Collected data entries
----
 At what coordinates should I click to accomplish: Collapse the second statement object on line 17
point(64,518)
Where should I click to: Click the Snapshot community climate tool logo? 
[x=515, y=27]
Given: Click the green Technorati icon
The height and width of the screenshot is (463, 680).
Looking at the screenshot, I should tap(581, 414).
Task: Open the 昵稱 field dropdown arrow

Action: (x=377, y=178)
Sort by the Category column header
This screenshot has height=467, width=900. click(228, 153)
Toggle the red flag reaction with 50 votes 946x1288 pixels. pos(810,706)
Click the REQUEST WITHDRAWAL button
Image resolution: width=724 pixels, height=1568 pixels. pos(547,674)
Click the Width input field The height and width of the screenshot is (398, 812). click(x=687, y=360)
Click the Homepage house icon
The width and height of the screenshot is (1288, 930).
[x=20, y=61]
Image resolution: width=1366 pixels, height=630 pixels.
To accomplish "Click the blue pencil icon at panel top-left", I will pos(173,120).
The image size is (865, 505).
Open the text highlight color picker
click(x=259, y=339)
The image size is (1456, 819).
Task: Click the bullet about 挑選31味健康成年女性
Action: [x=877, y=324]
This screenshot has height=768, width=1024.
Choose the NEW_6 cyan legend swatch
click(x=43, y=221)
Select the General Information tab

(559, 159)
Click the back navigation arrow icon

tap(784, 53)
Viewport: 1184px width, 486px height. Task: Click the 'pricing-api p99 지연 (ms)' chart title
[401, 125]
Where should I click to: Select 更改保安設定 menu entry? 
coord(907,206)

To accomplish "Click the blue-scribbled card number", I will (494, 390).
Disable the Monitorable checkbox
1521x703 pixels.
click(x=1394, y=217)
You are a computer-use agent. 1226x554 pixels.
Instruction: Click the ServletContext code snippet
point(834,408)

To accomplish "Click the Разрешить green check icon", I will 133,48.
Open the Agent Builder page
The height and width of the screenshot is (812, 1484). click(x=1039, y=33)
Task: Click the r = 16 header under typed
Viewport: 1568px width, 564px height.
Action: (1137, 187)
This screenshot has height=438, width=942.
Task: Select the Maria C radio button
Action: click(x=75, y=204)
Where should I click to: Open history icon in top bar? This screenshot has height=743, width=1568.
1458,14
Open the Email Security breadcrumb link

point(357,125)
----
Locate every line in the data above that contains the word "screenshot" and copy each one. Case counts.

Solution below >>
The height and width of the screenshot is (463, 680).
Looking at the screenshot, I should tap(581, 414).
This screenshot has height=467, width=900. click(228, 153)
Click the Width input field The height and width of the screenshot is (398, 812). click(x=687, y=360)
The width and height of the screenshot is (1288, 930).
This screenshot has height=768, width=1024.
The height and width of the screenshot is (812, 1484). click(x=1039, y=33)
This screenshot has height=438, width=942.
Where should I click to: Open history icon in top bar? This screenshot has height=743, width=1568.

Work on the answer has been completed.